Top of PASSAGE
PREREQUISITES OR PRIOR KNOWLEDGE TO STUDY THE SUBJECT
Prerequisites for taking this course are not purely academic but merely motivational. On one hand it requires
a high personal interest to embark on a process that is away from any architectural procedural convention;
on the other hand student should be predisposed to engage in collaborative work with students
from other
universities (Democritus University of Thrace and Aristotle University
of Thessaloniki in Greece, and University of Minas Gerais in Brazil),
governed
through an essential ‘partnership agreement’ previously signed by all
the parties involved.
BRIEF DESCRIPTION OF THE SUBJECT
The subject Pop Up Islands: Architectures that appear and disappear
operates from the postproduction, that is, the manipulation of
pre-existing material, to act over it and finish setting it in
architectural representation.
The work is done in three people teams, unknown to each other, one from
each university involved in the
progress of each term.
Bottom of PASSAGE
Top of DATASET RECORDS
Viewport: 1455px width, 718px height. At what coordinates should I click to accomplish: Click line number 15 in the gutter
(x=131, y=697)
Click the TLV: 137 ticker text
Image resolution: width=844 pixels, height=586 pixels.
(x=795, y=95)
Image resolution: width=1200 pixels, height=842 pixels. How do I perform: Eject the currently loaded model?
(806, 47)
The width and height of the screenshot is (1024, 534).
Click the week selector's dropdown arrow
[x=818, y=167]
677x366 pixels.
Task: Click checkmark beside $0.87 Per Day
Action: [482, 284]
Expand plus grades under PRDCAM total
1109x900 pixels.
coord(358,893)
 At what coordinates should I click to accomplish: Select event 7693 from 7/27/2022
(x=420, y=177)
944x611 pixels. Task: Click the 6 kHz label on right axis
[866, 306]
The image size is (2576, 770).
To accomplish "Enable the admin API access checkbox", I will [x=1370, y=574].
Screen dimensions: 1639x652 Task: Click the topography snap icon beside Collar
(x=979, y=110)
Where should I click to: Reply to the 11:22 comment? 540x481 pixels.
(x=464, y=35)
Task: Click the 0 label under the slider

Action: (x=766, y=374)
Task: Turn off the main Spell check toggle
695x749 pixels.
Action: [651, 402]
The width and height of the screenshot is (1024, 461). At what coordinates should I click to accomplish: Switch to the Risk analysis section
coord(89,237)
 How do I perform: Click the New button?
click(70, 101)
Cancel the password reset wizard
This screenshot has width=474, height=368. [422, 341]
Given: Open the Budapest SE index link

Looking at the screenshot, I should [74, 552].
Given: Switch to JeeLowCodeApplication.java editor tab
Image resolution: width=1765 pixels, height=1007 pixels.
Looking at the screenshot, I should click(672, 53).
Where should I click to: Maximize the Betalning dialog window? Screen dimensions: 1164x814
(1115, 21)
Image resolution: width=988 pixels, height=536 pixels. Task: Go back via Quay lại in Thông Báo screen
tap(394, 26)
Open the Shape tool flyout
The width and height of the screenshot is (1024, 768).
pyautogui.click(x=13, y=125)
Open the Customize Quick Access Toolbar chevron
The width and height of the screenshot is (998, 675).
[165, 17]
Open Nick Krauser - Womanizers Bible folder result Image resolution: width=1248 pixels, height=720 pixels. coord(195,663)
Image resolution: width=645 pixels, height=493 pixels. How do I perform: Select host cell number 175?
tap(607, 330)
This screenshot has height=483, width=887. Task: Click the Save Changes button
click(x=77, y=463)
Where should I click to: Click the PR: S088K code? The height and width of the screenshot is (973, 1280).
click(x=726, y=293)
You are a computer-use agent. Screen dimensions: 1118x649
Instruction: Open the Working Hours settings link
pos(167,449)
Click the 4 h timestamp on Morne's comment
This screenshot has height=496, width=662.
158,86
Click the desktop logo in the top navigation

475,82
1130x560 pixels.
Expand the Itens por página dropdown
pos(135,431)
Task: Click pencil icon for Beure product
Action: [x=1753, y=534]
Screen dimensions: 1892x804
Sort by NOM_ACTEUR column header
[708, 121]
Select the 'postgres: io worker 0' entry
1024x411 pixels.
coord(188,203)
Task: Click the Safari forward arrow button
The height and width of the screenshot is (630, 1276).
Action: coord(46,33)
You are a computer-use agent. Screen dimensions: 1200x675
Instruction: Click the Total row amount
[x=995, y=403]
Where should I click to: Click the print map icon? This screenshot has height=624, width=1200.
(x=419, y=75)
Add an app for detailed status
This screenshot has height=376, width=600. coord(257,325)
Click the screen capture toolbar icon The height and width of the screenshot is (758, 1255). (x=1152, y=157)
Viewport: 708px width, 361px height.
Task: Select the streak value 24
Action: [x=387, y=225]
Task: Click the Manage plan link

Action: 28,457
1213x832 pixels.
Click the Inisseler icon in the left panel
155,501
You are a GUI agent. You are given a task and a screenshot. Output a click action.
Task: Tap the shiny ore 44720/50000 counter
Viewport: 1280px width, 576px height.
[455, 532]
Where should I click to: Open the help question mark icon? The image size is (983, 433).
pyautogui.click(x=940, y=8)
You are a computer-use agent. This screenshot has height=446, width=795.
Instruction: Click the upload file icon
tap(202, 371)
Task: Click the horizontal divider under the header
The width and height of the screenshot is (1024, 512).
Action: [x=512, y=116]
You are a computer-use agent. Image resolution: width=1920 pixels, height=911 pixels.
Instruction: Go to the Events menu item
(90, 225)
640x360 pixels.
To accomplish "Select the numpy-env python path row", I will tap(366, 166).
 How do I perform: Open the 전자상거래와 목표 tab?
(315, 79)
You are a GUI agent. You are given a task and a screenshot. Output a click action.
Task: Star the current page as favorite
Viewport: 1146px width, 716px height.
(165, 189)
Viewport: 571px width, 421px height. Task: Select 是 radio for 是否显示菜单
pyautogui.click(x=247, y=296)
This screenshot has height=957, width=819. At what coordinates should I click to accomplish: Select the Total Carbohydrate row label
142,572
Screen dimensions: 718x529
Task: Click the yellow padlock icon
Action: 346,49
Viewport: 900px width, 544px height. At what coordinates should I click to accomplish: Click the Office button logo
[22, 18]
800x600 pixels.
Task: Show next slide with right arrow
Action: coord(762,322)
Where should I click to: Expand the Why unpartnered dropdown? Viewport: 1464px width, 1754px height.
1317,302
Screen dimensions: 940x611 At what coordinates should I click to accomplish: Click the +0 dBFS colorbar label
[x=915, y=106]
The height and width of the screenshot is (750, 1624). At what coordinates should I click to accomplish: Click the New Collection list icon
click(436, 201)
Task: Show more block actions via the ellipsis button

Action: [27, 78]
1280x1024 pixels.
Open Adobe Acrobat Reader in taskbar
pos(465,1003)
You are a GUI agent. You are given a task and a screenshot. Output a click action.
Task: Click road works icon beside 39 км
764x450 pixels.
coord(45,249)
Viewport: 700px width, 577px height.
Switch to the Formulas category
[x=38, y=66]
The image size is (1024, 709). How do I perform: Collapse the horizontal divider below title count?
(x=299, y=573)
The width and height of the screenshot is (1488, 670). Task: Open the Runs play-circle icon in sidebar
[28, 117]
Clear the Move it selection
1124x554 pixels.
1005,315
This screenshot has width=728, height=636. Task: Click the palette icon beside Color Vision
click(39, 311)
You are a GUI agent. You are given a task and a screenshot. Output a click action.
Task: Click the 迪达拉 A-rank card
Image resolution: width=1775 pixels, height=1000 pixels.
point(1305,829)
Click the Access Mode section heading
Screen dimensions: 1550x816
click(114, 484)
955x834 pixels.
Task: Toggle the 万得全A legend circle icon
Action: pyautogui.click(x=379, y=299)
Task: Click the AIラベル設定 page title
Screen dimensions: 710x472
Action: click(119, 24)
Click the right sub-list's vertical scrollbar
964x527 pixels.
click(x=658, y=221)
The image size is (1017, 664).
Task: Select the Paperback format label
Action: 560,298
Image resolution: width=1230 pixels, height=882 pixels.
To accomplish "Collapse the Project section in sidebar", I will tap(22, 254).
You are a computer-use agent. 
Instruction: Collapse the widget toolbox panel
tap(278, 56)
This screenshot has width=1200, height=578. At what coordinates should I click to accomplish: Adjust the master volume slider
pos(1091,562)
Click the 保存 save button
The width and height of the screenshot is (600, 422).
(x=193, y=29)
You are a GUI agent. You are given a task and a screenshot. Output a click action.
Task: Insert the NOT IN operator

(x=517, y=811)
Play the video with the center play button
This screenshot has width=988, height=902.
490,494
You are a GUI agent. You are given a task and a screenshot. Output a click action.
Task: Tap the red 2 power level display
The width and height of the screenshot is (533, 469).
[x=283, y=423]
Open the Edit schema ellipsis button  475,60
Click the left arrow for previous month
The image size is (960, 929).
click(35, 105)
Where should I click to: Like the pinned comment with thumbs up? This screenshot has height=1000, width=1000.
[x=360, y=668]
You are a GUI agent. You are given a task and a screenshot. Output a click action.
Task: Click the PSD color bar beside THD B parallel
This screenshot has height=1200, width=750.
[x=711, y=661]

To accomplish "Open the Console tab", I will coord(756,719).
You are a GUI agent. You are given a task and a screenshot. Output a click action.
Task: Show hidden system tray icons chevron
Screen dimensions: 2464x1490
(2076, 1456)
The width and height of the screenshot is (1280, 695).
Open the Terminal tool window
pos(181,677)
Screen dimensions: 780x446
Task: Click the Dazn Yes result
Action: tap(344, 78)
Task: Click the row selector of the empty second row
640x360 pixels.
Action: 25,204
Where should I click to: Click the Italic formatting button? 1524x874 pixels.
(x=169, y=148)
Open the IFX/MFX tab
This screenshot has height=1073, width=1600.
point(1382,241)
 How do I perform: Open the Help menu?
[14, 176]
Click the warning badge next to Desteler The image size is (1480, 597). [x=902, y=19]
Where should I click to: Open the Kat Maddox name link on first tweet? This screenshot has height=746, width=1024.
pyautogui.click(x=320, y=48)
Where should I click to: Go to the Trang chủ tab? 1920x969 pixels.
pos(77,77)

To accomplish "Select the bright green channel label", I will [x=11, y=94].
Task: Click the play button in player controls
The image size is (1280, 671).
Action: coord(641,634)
Bottom of DATASET RECORDS
> _REQUIREMENT 1_:
Reproduce the course description starting at "BRIEF DESCRIPTION OF" and ending at "of each term.", swapping "teams" for "groups".
> _REQUIREMENT 2_:
Extend the course description from the point where it stops.

> _EXERCISE RESPONSE 1_:
BRIEF DESCRIPTION OF THE SUBJECT
The subject Pop Up Islands: Architectures that appear and disappear
operates from the postproduction, that is, the manipulation of
pre-existing material, to act over it and finish setting it in
architectural representation.
The work is done in three people groups, unknown to each other, one from
each university involved in the
progress of each term.

> _EXERCISE RESPONSE 2_:
SEARCHED OBJECTIVES
How to start a project manipulating foreign materials?
How to collaborate with strangers?
How to negotiate terms of engagement and establish effective joint working patterns?
How to produce and think through graphical tools?
How to draw up communicable documents without us being present to explain them?
How to describe the architectural space through instruments others than mere drawings?
How to realize the whole process in a document that assumes architectural conventions?
Responding to the above questions the subject reproduces, at this stage of training, the working dynamics
that the student will find on his way out of university, and preparing him/her for that is precisely the
fundamental objective.
TEACHING MATERIALS
Three systems are managed to distribute teaching materials for the course:
1) The statement of the course comes in paperback DIN A-6 format and picks the course content, citations,
references necessary for students to expand their information, images, documentation, examples, previous
years works, calendar for presentations and pace of work, with the intention of providing students with the
opportunity to have all the necessary information for a good development of the course.
http://issuu.com/uddfedericosoriano/docs/130127_pop_up_def
2) Besides, every week a carefully chosen text is delivered in the class to all students in order to complement
the theme that is being treated that week. It is always an interdisciplinary text with great interest and
intellectual content.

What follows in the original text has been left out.